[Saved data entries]
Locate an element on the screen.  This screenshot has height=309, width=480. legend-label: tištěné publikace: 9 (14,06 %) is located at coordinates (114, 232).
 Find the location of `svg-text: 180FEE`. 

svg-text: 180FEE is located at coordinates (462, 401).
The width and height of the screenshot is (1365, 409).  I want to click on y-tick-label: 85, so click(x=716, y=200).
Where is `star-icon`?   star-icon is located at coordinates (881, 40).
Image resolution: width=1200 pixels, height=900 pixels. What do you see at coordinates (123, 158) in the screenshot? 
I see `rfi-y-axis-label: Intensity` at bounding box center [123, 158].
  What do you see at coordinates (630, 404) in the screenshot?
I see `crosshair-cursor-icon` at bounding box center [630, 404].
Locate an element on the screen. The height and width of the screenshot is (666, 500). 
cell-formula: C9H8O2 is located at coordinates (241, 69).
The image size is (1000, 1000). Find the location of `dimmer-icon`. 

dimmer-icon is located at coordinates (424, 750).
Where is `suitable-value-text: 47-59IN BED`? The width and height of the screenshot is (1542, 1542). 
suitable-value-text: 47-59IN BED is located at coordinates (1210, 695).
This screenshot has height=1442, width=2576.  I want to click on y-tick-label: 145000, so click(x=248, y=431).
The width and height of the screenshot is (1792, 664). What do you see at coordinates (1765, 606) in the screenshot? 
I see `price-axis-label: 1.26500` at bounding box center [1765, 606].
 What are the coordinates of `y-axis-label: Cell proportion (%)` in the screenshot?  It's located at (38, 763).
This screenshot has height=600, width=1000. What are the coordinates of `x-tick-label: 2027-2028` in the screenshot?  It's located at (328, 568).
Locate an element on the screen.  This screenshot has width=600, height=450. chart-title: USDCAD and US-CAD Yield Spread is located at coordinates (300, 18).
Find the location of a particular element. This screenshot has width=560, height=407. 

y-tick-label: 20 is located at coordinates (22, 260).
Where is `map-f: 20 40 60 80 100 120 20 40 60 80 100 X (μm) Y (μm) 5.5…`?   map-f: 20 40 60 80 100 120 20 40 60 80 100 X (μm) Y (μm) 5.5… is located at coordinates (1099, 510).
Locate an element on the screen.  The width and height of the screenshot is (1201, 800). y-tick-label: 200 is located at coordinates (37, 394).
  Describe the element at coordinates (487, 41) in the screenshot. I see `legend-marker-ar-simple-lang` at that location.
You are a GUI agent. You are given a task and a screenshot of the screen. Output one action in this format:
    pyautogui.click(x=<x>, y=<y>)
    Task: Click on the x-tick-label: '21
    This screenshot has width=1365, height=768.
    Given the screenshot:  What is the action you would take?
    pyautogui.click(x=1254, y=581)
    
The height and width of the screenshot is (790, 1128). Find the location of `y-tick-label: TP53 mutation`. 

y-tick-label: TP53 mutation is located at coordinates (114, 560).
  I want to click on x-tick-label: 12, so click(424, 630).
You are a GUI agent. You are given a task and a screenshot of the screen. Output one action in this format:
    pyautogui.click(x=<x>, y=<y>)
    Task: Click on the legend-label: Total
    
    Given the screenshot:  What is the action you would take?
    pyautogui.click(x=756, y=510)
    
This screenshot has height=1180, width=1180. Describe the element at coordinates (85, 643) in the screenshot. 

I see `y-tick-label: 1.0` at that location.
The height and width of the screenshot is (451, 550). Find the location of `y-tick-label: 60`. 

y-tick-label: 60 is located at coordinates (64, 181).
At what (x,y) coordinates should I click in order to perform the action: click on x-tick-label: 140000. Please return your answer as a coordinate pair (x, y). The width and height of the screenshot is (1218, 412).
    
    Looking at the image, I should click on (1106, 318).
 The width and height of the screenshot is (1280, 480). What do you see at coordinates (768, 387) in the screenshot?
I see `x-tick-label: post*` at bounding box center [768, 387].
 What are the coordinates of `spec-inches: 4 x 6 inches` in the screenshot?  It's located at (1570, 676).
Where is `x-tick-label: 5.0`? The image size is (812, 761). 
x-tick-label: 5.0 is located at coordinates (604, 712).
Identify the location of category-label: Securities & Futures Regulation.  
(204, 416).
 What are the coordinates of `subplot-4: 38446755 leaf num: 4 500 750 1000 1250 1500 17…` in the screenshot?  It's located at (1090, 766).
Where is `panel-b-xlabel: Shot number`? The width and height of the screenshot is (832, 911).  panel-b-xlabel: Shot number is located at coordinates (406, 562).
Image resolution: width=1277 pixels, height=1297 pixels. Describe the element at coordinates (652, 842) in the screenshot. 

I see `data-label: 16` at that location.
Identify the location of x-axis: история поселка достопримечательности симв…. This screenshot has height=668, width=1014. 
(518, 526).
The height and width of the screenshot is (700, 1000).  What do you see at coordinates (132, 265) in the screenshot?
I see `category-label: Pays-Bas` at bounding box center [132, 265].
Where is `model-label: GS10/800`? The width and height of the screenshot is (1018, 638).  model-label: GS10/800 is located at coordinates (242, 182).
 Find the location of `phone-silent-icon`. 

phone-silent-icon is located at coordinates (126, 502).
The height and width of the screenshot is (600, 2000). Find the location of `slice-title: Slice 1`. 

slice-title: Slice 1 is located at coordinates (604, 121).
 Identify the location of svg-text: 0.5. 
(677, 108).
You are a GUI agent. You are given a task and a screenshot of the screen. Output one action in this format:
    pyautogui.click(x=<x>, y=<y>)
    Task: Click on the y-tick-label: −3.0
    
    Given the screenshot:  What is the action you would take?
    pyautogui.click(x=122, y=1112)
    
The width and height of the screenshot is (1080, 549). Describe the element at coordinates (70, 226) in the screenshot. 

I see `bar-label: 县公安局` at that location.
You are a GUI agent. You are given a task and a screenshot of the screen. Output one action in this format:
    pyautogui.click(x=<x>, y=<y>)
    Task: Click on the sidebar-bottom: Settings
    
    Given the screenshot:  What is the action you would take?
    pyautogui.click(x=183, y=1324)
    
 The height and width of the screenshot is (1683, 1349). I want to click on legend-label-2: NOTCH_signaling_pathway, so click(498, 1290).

INSTRUCTIONS FOR THE TASK:
Convert the rows above into a Markdown table with the columns No. and Line. Each non-blank line gets its own numbered row, and blank lines are omitted.

OUTPUT OF THE TASK:
| No. | Line |
|---|---|
| 1 | Locate an element on the screen.  This screenshot has height=309, width=480. legend-label: tištěné publikace: 9 (14,06 %) is located at coordinates (114, 232). |
| 2 |  Find the location of `svg-text: 180FEE`.  |
| 3 | svg-text: 180FEE is located at coordinates (462, 401). |
| 4 | The width and height of the screenshot is (1365, 409).  I want to click on y-tick-label: 85, so click(x=716, y=200). |
| 5 | Where is `star-icon`?   star-icon is located at coordinates (881, 40). |
| 6 | Image resolution: width=1200 pixels, height=900 pixels. What do you see at coordinates (123, 158) in the screenshot?  |
| 7 | I see `rfi-y-axis-label: Intensity` at bounding box center [123, 158]. |
| 8 |   What do you see at coordinates (630, 404) in the screenshot? |
| 9 | I see `crosshair-cursor-icon` at bounding box center [630, 404]. |
| 10 | Locate an element on the screen. The height and width of the screenshot is (666, 500).  |
| 11 | cell-formula: C9H8O2 is located at coordinates (241, 69). |
| 12 | The image size is (1000, 1000). Find the location of `dimmer-icon`.  |
| 13 | dimmer-icon is located at coordinates (424, 750). |
| 14 | Where is `suitable-value-text: 47-59IN BED`? The width and height of the screenshot is (1542, 1542).  |
| 15 | suitable-value-text: 47-59IN BED is located at coordinates (1210, 695). |
| 16 | This screenshot has height=1442, width=2576.  I want to click on y-tick-label: 145000, so click(x=248, y=431). |
| 17 | The width and height of the screenshot is (1792, 664). What do you see at coordinates (1765, 606) in the screenshot?  |
| 18 | I see `price-axis-label: 1.26500` at bounding box center [1765, 606]. |
| 19 |  What are the coordinates of `y-axis-label: Cell proportion (%)` in the screenshot?  It's located at (38, 763). |
| 20 | This screenshot has height=600, width=1000. What are the coordinates of `x-tick-label: 2027-2028` in the screenshot?  It's located at (328, 568). |
| 21 | Locate an element on the screen.  This screenshot has width=600, height=450. chart-title: USDCAD and US-CAD Yield Spread is located at coordinates (300, 18). |
| 22 | Find the location of a particular element. This screenshot has width=560, height=407.  |
| 23 | y-tick-label: 20 is located at coordinates (22, 260). |
| 24 | Where is `map-f: 20 40 60 80 100 120 20 40 60 80 100 X (μm) Y (μm) 5.5…`?   map-f: 20 40 60 80 100 120 20 40 60 80 100 X (μm) Y (μm) 5.5… is located at coordinates (1099, 510). |
| 25 | Locate an element on the screen.  The width and height of the screenshot is (1201, 800). y-tick-label: 200 is located at coordinates (37, 394). |
| 26 |   Describe the element at coordinates (487, 41) in the screenshot. I see `legend-marker-ar-simple-lang` at that location. |
| 27 | You are a GUI agent. You are given a task and a screenshot of the screen. Output one action in this format: |
| 28 |     pyautogui.click(x=<x>, y=<y>) |
| 29 |     Task: Click on the x-tick-label: '21 |
| 30 |     This screenshot has width=1365, height=768. |
| 31 |     Given the screenshot:  What is the action you would take? |
| 32 |     pyautogui.click(x=1254, y=581) |
| 33 | The height and width of the screenshot is (790, 1128). Find the location of `y-tick-label: TP53 mutation`.  |
| 34 | y-tick-label: TP53 mutation is located at coordinates (114, 560). |
| 35 |   I want to click on x-tick-label: 12, so click(424, 630). |
| 36 | You are a GUI agent. You are given a task and a screenshot of the screen. Output one action in this format: |
| 37 |     pyautogui.click(x=<x>, y=<y>) |
| 38 |     Task: Click on the legend-label: Total |
| 39 |     Given the screenshot:  What is the action you would take? |
| 40 |     pyautogui.click(x=756, y=510) |
| 41 | This screenshot has height=1180, width=1180. Describe the element at coordinates (85, 643) in the screenshot.  |
| 42 | I see `y-tick-label: 1.0` at that location. |
| 43 | The height and width of the screenshot is (451, 550). Find the location of `y-tick-label: 60`.  |
| 44 | y-tick-label: 60 is located at coordinates (64, 181). |
| 45 | At what (x,y) coordinates should I click in order to perform the action: click on x-tick-label: 140000. Please return your answer as a coordinate pair (x, y). The width and height of the screenshot is (1218, 412). |
| 46 |     Looking at the image, I should click on (1106, 318). |
| 47 |  The width and height of the screenshot is (1280, 480). What do you see at coordinates (768, 387) in the screenshot? |
| 48 | I see `x-tick-label: post*` at bounding box center [768, 387]. |
| 49 |  What are the coordinates of `spec-inches: 4 x 6 inches` in the screenshot?  It's located at (1570, 676). |
| 50 | Where is `x-tick-label: 5.0`? The image size is (812, 761).  |
| 51 | x-tick-label: 5.0 is located at coordinates (604, 712). |
| 52 | Identify the location of category-label: Securities & Futures Regulation.   |
| 53 | (204, 416). |
| 54 |  What are the coordinates of `subplot-4: 38446755 leaf num: 4 500 750 1000 1250 1500 17…` in the screenshot?  It's located at (1090, 766). |
| 55 | Where is `panel-b-xlabel: Shot number`? The width and height of the screenshot is (832, 911).  panel-b-xlabel: Shot number is located at coordinates (406, 562). |
| 56 | Image resolution: width=1277 pixels, height=1297 pixels. Describe the element at coordinates (652, 842) in the screenshot.  |
| 57 | I see `data-label: 16` at that location. |
| 58 | Identify the location of x-axis: история поселка достопримечательности симв…. This screenshot has height=668, width=1014.  |
| 59 | (518, 526). |
| 60 | The height and width of the screenshot is (700, 1000).  What do you see at coordinates (132, 265) in the screenshot? |
| 61 | I see `category-label: Pays-Bas` at bounding box center [132, 265]. |
| 62 | Where is `model-label: GS10/800`? The width and height of the screenshot is (1018, 638).  model-label: GS10/800 is located at coordinates (242, 182). |
| 63 |  Find the location of `phone-silent-icon`.  |
| 64 | phone-silent-icon is located at coordinates (126, 502). |
| 65 | The height and width of the screenshot is (600, 2000). Find the location of `slice-title: Slice 1`.  |
| 66 | slice-title: Slice 1 is located at coordinates (604, 121). |
| 67 |  Identify the location of svg-text: 0.5.  |
| 68 | (677, 108). |
| 69 | You are a GUI agent. You are given a task and a screenshot of the screen. Output one action in this format: |
| 70 |     pyautogui.click(x=<x>, y=<y>) |
| 71 |     Task: Click on the y-tick-label: −3.0 |
| 72 |     Given the screenshot:  What is the action you would take? |
| 73 |     pyautogui.click(x=122, y=1112) |
| 74 | The width and height of the screenshot is (1080, 549). Describe the element at coordinates (70, 226) in the screenshot.  |
| 75 | I see `bar-label: 县公安局` at that location. |
| 76 | You are a GUI agent. You are given a task and a screenshot of the screen. Output one action in this format: |
| 77 |     pyautogui.click(x=<x>, y=<y>) |
| 78 |     Task: Click on the sidebar-bottom: Settings |
| 79 |     Given the screenshot:  What is the action you would take? |
| 80 |     pyautogui.click(x=183, y=1324) |
| 81 |  The height and width of the screenshot is (1683, 1349). I want to click on legend-label-2: NOTCH_signaling_pathway, so click(498, 1290). |